Assignment:
Search the listing below for the string "Open" and copy every line where it occurs.

Start of Data provided

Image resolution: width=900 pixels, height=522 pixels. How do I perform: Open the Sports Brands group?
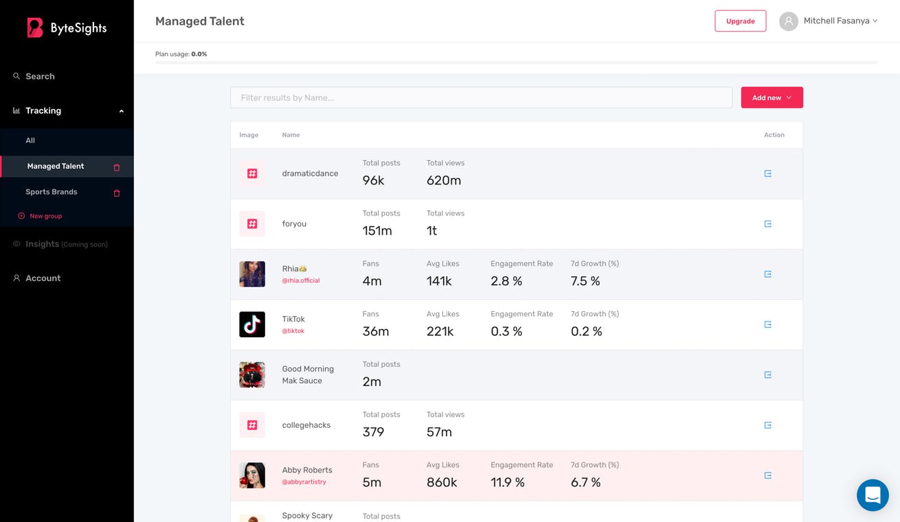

End of Data provided
Start of Data provided

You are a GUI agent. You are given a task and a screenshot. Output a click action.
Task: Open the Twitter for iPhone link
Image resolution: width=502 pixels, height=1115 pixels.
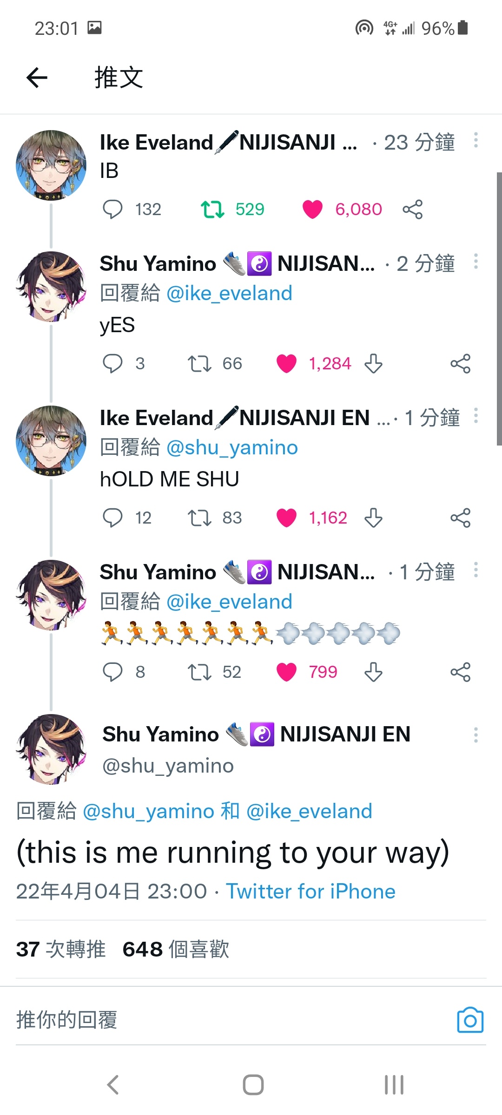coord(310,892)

End of Data provided
Start of Data provided

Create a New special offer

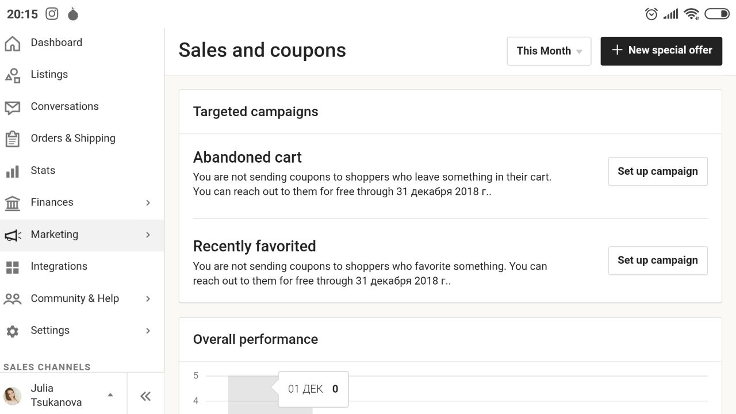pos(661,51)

End of Data provided

Your solution:
Image resolution: width=900 pixels, height=522 pixels. How do I perform: Open the Sports Brands group?
Task: Open the Twitter for iPhone link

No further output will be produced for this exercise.